No creo que en el planeta que nos toca vivir exista una mujer de las características específicas de la niña mala y si lo hay espero no ser yo el Ricardito.
Cuando inicié la lectura, confieso, quedé algo desilusionado con Vargas Llosa, pues no me gustó del todo. Es decir no me atrapó desde el principio. Seguí, a picotazos titilantes, caminando por los renglones y así fue que, no me atrapó ni me ahorcó, me enamoró de la forma más extraña, me tiró a su cama de vaivenes de la historia y quedé a sus pies, como un Quijote a su Dulcinea.
Hay momentos y momentos donde abarca la catarsis en todo uno. No me faltaron, también, las ganas de asesinar a las hojas en donde la niña mala explaya una frialdad casi, o quizá, inhumana, dejando al enamorado e imbécil Ricardo en el salón lóbrego de la depresión una y otra vez y otra vez. Él intenta, abrumándose de trabajos, despejar la silueta de la niña mala, evadir sus recuerdos y con ello el amor sofocante que le saca del plano terrenal. Y sin embargo, de nuevo como un Lázaro del averno resucita ella, perturbando a la ya alma haraposa del señor niño bueno, el pichiruchi.
Es un poder providencial, una manera extraordinaria cómo Mario Vargas logra sostener y cautivar al lector.
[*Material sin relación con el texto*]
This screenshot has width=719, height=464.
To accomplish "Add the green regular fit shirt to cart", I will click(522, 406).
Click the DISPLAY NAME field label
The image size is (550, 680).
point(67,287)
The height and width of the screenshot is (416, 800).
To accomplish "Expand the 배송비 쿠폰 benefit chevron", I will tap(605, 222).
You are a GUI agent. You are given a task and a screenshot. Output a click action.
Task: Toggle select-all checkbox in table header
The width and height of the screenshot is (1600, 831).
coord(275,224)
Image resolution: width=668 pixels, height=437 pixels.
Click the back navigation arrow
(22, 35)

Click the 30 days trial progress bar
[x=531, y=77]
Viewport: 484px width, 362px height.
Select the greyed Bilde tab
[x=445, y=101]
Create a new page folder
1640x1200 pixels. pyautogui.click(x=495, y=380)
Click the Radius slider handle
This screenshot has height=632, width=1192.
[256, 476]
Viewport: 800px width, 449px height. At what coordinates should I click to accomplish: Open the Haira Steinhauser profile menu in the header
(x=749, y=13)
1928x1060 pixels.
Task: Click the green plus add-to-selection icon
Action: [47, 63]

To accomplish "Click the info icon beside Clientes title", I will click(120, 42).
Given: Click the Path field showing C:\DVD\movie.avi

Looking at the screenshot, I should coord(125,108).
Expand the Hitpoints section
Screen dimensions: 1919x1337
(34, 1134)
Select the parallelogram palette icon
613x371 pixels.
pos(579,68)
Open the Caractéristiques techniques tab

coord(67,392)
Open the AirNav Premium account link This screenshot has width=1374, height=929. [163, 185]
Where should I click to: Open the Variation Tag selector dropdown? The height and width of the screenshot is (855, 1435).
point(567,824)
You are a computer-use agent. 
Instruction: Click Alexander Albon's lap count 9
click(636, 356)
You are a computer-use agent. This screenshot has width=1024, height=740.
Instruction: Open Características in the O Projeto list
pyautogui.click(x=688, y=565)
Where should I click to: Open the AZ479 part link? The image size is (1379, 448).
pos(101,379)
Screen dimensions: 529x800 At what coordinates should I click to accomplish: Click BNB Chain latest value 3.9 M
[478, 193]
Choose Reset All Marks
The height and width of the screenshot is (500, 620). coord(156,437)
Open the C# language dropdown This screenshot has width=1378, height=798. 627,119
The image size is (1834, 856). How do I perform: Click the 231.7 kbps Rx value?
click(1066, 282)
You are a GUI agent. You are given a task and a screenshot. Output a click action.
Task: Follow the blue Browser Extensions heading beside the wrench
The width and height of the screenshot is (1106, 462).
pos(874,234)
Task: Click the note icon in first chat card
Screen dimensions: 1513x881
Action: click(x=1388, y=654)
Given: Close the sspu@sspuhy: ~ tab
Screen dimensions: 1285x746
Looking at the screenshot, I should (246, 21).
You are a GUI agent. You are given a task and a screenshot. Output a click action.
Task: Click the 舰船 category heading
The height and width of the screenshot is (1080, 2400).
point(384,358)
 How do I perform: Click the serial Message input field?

Vivir lo que se lee, sentir hasta la propia enfermedad que acaece al personaje, es el prodigio que Vargas Llosa utiliza con suma naturalidad y que contagia de manera casi sumisa a la vista, sin morder pausas si quiera para respirar.
Aunque, de mi perspectiva, no es la mejor novela que he leído de él, es una magnífica novela que ningún mortal debe dejar de leer. Será preso de todo lo que sucede en cada país, en cada arca de los sentimientos de cada personaje y le abrirá los ojos de las vestimentas disímiles del amor.